Similarly, a directory containing [foo<, foo=] or [foo?, fooo] would not trigger this situation, but a directory containing [foo=, foo>] or [foo+, foo?] would.

So if I understand everything correctly, what seems to happen is:

  1. The directory has items [foo(, foo*], with NTFS enforcing this exact order.
  2. Kernel asks NTFS "Get first item, starting at *".
  3. NTFS finds and returns foo(.
  4. Kernel asks NTFS "Get next item, continuing at foo(".
  5. NTFS finds foo( (exact match) and returns the next item foo*.
  6. Kernel asks NTFS "Get next item, continuing at foo*".
  7. NTFS finds foo* – which is recognized as a wildcard and matches foo( first, therefore the next item is foo* again – so an error is raised.

As > is handled similarly to the * wildcard, a folder named ">" causes the same problem by matching the previous "<" item before itself.

grawity
  • 501,077
3

Characters < and > belong to "reserved characters" group, which must not be used to name a file or directory in Windows.

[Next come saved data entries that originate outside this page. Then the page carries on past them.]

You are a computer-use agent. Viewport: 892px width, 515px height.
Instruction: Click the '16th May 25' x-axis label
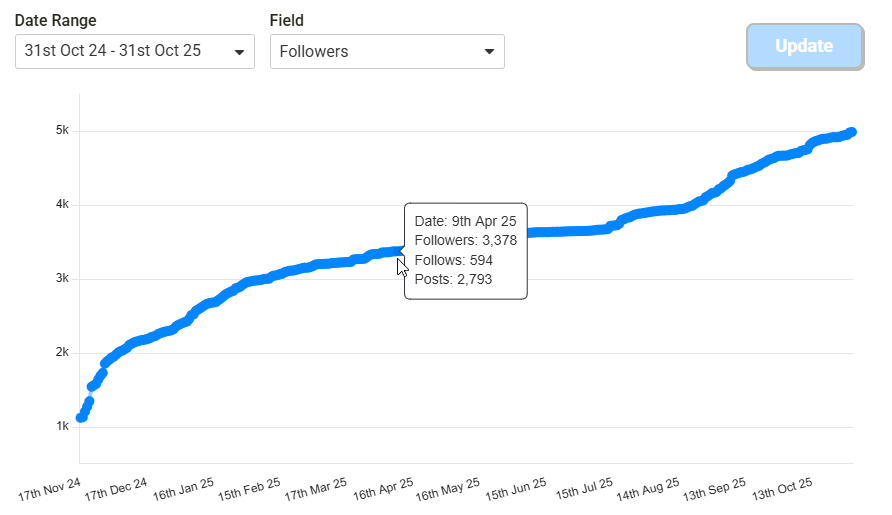[447, 489]
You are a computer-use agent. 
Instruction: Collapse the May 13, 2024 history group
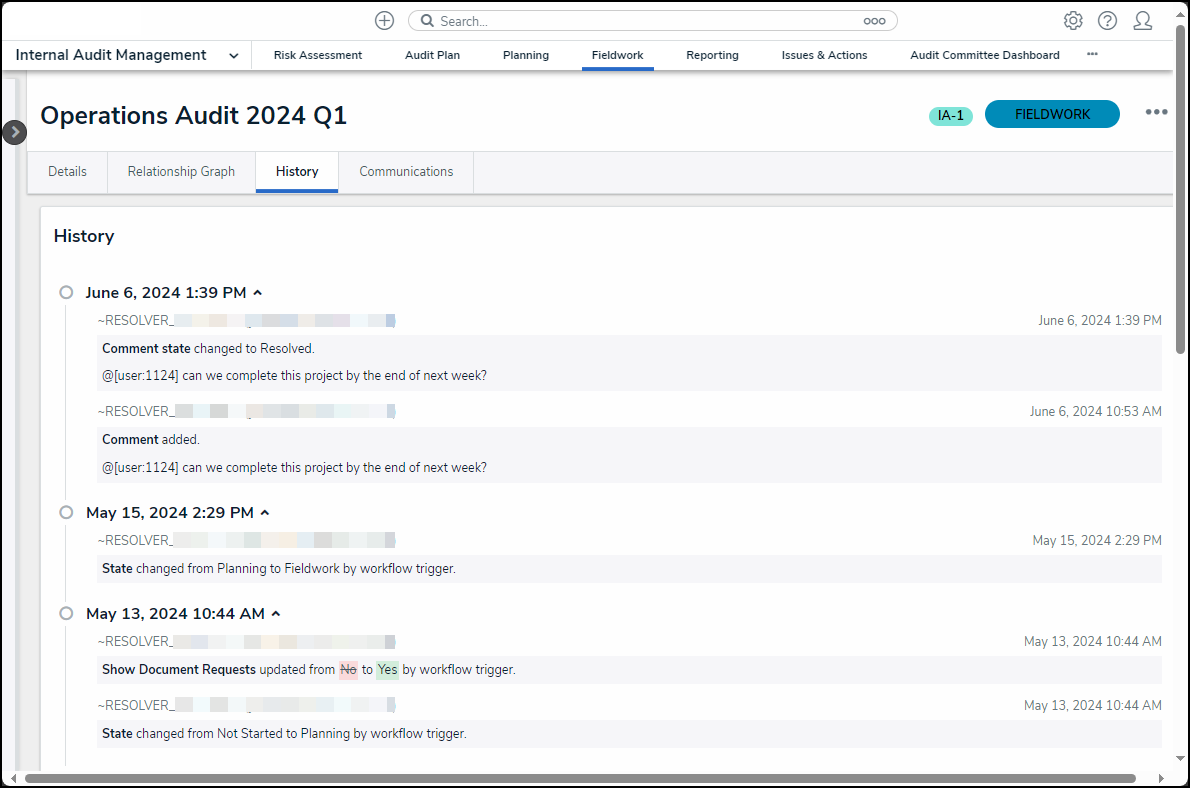pos(276,614)
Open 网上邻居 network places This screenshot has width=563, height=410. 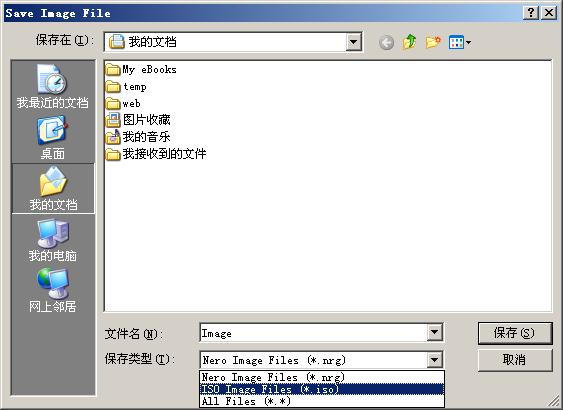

https://learn.microsoft.com/en-us/windows/win32/fileio/naming-a-file

The following reserved characters are not valid to name a file or directory:

< (less than) > (greater than) : (colon) " (double quote) / (forward slash) \ (backslash) | (vertical bar or pipe) ? (question mark)

  • (asterisk)

1

As noted in another answer, these characters are in the reserved characters group:

https://learn.microsoft.com/en-us/windows/win32/fileio/naming-a-file

The following reserved characters are not valid to name a file or directory:

< (less than) > (greater than) : (colon) " (double quote) / (forward slash) \ (backslash) | (vertical bar or pipe) ? (question mark)

  • (asterisk)

There are very specific reasons for each of these. There are ways around them, but each has a fundamental function in command processing:

  • < (less than) - Input from a file
  • > (greater than) - Output to a file
  • : (colon) - Drive identifier (e.g., C:)
  • " (double quote) - Quote a file name that includes spaces
  • / (forward slash) - POSIX folder/directory separator
  • \ (backslash) - Windows folder/directory separator
  • | (vertical bar or pipe) - Use output of one process as input to another process
  • ? (question mark) - Single character wildcard
  • * (asterisk) - Multiple character wildcard
0

This confusing error may take many shapes, such as :

  • Error code 0x80070570
  • Error code 0x570
  • Error code 1392 (570 in hex)
  • ERROR_FILE_CORRUPT
  • Message "The file or directory is corrupted and unreadable"

A typical error message is :

enter image description here

In all cases, this means that the file or folder could not be accessed, although it exists in the NTFS Master File Table (MFT).

The other answers have well explained that some characters are illegal within a file-name.

If one manages to create a file containing these illegal characters, usually by using Linux for which these characters are legal, then we have here an anomaly : On the one hand the file/folder exists in the file-table, but on the other hand any attempt to open it is refused because its name doesn't pass the verification checks.

Faced with this contradiction, the Windows kernel gives up and returns the above error code, saying that something is corrupted, and it is up to the user to fix the bad file-entry.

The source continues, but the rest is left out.